Cette « mise en disparition du travail » se produit au moment où une mutation cruciale est en jeu. Pour des multiples raisons, le travail n’a plus lieu d’être objectivé sous forme de tâches à réaliser. Il devient l’expression directe du pouvoir d’action de ceux qui le réalisent, de leur intelligence des situations et de leur prise d’initiative. Autrement dit : de leur compétence. Or en organisant sa « mise en disparition », le management se prive de toute possibilité sérieuse de développer et reconnaître les compétences réellement mises en œuvre. On voit alors fleurir des référentiels de compétences, souvent réduits à la « capacité à » occuper tel ou tel emploi, compétences, imaginées et prescrites par des personnes spécialisées. On recrée l’équivalent d’un bureau des méthodes taylorien, centré désormais sur ces fameuses « capacités à ». Ceci engendre un déni du véritable travail réalisé et des véritables compétences mobilisées, qui dégrade les relations entre salariés et management et met la santé des salariés en danger.

On se retrouve dans des pratiques encore pires que le taylorisme, car ce dernier avait au moins pour mérite de réaliser une analytique du travail, de s’y intéresser. Le travail devenant invisible, le management va progressivement glisser sur des prescriptions de comportement et/ ou se référer à un usage mécanique et soit disant prévisible de la technologie.

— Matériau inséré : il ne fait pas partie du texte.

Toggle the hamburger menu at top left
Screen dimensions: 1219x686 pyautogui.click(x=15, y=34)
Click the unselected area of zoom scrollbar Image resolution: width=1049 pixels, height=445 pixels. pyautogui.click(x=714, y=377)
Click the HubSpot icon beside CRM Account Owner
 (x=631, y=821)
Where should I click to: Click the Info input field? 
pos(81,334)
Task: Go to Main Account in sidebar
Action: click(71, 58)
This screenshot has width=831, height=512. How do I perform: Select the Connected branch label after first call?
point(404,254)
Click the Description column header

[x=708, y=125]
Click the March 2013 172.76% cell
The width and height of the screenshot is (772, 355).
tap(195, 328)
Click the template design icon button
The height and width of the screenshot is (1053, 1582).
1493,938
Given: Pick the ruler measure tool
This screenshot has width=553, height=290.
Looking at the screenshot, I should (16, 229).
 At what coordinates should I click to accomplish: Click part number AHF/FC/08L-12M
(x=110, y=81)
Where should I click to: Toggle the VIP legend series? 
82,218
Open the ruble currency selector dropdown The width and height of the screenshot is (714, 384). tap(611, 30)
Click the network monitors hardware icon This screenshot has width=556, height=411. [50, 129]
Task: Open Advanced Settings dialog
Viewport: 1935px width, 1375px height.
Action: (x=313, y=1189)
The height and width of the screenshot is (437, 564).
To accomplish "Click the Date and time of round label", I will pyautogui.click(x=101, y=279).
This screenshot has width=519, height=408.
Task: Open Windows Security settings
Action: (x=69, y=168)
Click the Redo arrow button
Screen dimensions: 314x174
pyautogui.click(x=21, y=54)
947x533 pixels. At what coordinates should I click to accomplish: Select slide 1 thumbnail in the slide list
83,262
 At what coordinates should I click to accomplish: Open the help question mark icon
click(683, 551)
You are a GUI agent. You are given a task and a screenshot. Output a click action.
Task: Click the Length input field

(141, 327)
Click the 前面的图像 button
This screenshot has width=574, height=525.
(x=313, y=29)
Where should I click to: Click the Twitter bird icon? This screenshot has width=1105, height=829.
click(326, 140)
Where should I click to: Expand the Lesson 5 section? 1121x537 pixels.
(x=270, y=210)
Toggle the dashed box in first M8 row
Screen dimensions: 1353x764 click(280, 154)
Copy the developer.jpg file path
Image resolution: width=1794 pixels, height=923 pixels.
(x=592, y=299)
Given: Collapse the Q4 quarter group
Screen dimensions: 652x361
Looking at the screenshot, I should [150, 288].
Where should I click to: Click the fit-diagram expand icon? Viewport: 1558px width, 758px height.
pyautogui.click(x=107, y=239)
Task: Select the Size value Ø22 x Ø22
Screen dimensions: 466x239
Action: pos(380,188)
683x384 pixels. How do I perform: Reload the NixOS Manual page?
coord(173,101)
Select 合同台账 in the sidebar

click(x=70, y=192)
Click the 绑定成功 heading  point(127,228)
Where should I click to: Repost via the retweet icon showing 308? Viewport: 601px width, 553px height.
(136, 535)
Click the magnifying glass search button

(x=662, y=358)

Non seulement on nie le contenu du travail, mais on nie en même temps le pouvoir d’action et d’initiative des salariés. Plus encore : on les nie en tant qu’êtres humains. Le déni considérable qui en résulte, en particulier pour les personnes qui ont le sentiment justifié d’être utilisées bien en-dessous de leur  pouvoir d’agir potentiel et de leur compétence ou, à l’inverse, d’être mises face à des situations et injonctions de résultat pour lesquels l’entreprise ne les a préparés, n’a pas créé les conditions nécessaires à la réussite de leurs actions, est la cause première de ce que l’on appelle la « souffrance au travail ».

Il faut donc en finir avec l’idéologie de la commisération et de la culpabilité et redécouvrir pleinement en quoi consiste le travail, sa qualité, ses difficultés, mais aussi ses voies de progression et ses potentialités et établir, dans les entreprises, un véritable dialogue sur la nature des compétences qu’il sollicite et leur reconnaissance.